The Raspberry Pi 5 CPU is responsible for everything around the inference call: capture, colour conversion, resize, normalisation, drawing bounding boxes and labels on output frames, and any non-maximum suppression that is not handled by a PPU-fused YOLO model. The NPU only runs the compiled graph. Image format expectations vary per model — most compiled models accept NHWC input and the exact tensor shape must match the config.json used at compile time.

Moving an existing application from a GPU or cloud server

If the model already fits within DEEPX-supported architectures, the transition is usually short. Compile the existing ONNX export with dx-compiler, swap the inference backend from the GPU framework to the dx_engine Python API (or dxrt in C++), and validate. With ready inference code, this is typically a matter of hours rather than weeks.

Limitations and constraints

Understanding these constraints up front saves significant debugging time later.

Vision models today

Scope

The DEEPX NPU accelerates convolutional and vision-based networks. LLMs, audio-only models, and text-based transformers are not supported on current silicon. LLMs are on the DEEPX roadmap and Sixfab will support them as the silicon enables.

INT8 precision only

~2 % loss

All models run at INT8. The compiler quantizes automatically. Expect approximately 2 % accuracy reduction versus the original FP32 model. Plan evaluation against this envelope, not against the FP32 numbers.

Inference only

No training

The Edge AI Expansion Board runs inference exclusively. Train on a GPU-equipped machine (or via the Sixfab × Ultralytics acceleration path), then deploy the resulting .dxnn file.

Ubuntu x86_64 to compile

No ARM

The dx-compiler requires Ubuntu x86_64 with at least 16 GB RAM. ARM and aarch64 are not supported for compilation. The Pi 5 itself cannot compile models.

Model fits NPU memory

Hard cap

The compiled .dxnn footprint cannot exceed available NPU on-chip memory. DX-M1M provides the larger envelope; DX-M1ML the smaller. Footprint is reported at the end of compilation.

No automatic NMS for non-PPU models

Manual

For YOLO models compiled with PPU support, bounding-box output is produced directly.
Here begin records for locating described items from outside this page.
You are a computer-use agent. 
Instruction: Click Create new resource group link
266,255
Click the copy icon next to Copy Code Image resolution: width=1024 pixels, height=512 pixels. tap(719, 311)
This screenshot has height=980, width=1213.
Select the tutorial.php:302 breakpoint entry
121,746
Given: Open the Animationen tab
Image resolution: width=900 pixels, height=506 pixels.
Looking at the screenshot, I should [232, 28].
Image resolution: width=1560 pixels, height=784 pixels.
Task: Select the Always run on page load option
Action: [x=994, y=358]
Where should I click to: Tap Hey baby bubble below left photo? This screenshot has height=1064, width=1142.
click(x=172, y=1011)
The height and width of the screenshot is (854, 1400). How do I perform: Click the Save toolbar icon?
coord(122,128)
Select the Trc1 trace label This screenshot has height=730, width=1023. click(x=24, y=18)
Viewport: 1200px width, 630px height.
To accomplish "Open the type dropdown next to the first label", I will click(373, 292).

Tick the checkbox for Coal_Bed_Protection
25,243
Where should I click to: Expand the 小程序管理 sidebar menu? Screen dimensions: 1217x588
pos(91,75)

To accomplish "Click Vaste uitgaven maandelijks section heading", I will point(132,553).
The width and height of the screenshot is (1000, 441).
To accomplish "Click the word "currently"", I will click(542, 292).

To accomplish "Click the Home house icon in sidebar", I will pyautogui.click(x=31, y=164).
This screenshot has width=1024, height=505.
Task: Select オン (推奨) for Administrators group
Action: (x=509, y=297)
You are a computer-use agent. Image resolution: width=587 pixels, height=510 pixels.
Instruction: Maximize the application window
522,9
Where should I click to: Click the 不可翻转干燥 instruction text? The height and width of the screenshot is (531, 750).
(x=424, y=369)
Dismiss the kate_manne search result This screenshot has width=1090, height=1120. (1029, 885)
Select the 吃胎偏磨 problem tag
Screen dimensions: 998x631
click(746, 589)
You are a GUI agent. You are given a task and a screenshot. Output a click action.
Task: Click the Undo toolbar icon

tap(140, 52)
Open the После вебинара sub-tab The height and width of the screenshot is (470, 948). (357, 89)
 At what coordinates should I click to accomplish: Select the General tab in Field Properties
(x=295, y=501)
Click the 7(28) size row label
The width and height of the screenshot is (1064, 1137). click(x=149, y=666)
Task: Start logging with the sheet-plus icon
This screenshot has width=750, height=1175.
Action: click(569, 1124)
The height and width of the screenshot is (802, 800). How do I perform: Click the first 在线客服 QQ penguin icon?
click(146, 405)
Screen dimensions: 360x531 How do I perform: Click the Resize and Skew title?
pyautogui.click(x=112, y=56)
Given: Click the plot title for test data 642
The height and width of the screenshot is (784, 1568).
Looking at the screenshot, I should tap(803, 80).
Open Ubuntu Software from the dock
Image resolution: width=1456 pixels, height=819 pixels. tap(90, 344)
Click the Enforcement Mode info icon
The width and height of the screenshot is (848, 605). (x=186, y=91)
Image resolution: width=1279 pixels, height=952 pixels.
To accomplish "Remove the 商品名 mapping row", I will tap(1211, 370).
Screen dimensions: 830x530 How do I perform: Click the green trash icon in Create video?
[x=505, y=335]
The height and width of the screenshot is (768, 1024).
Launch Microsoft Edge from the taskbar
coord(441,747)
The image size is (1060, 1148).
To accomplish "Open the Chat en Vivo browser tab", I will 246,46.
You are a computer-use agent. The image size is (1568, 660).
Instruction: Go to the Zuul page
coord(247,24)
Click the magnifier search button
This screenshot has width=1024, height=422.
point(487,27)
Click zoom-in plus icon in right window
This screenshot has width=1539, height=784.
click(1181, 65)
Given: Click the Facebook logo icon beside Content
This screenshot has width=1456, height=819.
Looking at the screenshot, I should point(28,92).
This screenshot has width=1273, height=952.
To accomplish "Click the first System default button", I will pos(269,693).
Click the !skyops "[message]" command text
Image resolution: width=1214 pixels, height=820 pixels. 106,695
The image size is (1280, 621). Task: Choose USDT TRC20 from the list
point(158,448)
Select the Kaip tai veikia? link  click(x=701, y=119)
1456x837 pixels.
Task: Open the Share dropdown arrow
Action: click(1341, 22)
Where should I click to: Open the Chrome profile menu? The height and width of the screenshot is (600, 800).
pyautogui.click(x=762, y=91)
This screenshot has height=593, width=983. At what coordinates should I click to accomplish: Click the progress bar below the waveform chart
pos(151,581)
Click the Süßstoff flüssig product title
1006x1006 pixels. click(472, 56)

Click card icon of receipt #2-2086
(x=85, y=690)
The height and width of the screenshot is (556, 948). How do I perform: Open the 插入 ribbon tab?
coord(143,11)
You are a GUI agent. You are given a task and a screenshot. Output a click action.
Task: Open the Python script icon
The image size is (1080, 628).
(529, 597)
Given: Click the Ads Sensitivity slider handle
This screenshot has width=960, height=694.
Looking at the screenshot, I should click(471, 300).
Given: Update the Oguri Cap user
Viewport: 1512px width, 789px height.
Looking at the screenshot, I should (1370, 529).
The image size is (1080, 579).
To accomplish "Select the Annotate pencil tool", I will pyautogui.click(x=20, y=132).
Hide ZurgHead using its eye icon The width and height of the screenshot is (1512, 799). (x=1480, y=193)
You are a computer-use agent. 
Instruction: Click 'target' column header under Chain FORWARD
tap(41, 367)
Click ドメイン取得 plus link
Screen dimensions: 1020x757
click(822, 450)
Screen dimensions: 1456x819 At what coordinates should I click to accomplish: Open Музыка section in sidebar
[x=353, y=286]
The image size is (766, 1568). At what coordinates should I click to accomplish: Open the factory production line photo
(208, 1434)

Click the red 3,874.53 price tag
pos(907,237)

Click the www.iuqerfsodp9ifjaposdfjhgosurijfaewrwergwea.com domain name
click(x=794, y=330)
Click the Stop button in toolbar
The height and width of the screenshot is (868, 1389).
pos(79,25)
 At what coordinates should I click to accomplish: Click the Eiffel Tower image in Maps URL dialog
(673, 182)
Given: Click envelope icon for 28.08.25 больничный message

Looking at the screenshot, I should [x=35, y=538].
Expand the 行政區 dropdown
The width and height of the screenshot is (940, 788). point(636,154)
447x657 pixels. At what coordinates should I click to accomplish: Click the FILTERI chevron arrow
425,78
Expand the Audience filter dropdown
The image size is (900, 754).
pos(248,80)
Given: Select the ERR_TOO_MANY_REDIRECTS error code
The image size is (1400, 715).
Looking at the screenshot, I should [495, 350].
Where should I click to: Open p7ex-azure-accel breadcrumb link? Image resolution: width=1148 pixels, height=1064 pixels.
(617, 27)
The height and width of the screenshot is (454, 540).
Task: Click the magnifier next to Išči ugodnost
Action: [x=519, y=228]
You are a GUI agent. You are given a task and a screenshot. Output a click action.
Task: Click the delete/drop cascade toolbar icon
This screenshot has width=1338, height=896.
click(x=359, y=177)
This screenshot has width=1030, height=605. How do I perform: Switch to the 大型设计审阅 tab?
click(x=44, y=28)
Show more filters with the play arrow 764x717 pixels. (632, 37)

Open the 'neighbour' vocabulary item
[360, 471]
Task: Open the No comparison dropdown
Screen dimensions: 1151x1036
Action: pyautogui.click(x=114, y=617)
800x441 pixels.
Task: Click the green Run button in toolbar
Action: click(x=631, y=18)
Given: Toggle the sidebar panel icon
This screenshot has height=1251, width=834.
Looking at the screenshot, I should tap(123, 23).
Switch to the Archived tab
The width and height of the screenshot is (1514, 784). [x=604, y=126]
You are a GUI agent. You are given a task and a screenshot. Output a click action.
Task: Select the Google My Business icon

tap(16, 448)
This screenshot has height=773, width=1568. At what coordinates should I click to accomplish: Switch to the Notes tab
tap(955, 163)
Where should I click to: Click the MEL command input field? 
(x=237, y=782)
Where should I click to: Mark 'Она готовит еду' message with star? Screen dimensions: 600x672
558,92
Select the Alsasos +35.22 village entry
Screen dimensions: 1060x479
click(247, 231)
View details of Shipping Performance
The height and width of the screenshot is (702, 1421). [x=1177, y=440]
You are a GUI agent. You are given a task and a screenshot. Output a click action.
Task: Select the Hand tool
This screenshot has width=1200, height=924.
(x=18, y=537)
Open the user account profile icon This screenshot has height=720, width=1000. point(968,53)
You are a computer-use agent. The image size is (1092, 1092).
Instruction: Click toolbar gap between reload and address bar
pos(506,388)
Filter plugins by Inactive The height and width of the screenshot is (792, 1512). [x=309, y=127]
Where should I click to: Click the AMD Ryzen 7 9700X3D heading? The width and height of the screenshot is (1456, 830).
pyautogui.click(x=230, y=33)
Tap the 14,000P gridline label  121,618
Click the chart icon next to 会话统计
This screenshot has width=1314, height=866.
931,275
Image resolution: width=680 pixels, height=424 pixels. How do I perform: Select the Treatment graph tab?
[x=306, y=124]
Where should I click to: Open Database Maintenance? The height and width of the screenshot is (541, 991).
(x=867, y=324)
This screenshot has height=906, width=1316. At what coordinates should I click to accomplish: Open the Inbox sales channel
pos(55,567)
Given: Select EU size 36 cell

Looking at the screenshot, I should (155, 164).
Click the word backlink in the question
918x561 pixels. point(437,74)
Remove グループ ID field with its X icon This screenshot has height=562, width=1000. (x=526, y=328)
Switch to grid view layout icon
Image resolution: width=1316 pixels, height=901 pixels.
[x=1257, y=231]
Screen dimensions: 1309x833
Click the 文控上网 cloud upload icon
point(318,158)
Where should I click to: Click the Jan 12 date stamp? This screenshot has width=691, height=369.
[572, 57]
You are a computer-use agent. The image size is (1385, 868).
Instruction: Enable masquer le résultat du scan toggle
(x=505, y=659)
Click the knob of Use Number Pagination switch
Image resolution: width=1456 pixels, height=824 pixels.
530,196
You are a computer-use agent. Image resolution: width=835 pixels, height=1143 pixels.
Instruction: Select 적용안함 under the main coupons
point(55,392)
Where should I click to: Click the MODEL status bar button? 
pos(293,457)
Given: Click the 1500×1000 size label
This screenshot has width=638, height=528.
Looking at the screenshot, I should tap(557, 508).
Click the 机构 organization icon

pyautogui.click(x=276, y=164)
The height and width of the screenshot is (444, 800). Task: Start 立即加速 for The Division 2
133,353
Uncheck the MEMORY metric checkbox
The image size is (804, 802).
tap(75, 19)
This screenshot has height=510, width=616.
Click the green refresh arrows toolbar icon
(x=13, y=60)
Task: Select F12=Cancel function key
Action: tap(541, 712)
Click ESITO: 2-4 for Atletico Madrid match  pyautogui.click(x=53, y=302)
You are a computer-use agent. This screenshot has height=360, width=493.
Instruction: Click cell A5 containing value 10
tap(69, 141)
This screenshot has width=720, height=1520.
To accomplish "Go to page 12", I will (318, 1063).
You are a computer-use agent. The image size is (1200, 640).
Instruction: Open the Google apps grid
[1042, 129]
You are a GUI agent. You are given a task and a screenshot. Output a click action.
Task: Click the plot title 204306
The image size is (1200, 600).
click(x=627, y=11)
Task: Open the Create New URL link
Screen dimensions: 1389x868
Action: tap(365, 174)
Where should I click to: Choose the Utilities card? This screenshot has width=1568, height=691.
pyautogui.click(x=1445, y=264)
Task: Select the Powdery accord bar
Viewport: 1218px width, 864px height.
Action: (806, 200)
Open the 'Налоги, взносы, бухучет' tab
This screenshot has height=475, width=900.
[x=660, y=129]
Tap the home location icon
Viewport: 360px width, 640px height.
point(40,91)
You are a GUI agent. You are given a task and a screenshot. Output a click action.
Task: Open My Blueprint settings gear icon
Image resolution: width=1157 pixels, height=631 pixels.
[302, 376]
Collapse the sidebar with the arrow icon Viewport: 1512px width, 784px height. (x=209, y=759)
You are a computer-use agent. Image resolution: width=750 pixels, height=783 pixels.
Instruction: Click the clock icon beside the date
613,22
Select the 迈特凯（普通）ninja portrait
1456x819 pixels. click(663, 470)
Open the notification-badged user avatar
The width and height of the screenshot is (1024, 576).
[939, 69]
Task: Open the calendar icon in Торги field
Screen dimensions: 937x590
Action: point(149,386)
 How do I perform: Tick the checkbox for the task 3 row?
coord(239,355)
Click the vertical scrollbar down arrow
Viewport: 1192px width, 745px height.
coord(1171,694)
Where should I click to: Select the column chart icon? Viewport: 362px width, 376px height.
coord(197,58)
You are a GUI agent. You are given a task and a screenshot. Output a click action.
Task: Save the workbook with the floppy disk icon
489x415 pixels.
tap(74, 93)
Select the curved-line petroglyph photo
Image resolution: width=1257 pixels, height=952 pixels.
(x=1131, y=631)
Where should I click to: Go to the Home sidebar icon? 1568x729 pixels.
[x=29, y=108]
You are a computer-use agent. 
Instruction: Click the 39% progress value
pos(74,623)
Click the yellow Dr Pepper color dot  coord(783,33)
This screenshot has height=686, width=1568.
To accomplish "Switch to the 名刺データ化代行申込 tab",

For all other architectures, non-maximum suppression and other postprocessing run in CPU application code.

Use Sixfab-compiled artifacts only

Versioning

A .dxnn file downloaded from a third party (Hugging Face, ONNX Model Zoo, internet at large) only runs if it was compiled with dx-compiler against a compatible runtime version. Raw ONNX from those sources must be recompiled.

No published version matrix

Upgrade together

DEEPX does not publish a compatibility matrix between dx-compiler, dxrt-runtime, the kernel driver, and the on-NPU firmware. Upgrade them together via the sixfab-dx APT package, and recompile .dxnn files if the runtime reports a version mismatch at load time.

Already have a compiled .dxnn file? Skip Stages 1 and 2.

If a pre-compiled artifact has been provided (by Sixfab, a colleague, or a partner), skip directly to Stage 3 and run inference on the Pi 5. The Sixfab Model Zoo is the curated source for ready-to-run .dxnn files maintained by Sixfab.

Command-validation policy

Per Sixfab's content cornerstone, every command sequence on this page is re-run on the listed hardware within the 30 days preceding publication. If a runtime, compiler, or operating-system update lands inside that window, this page is reverified before the change is shipped.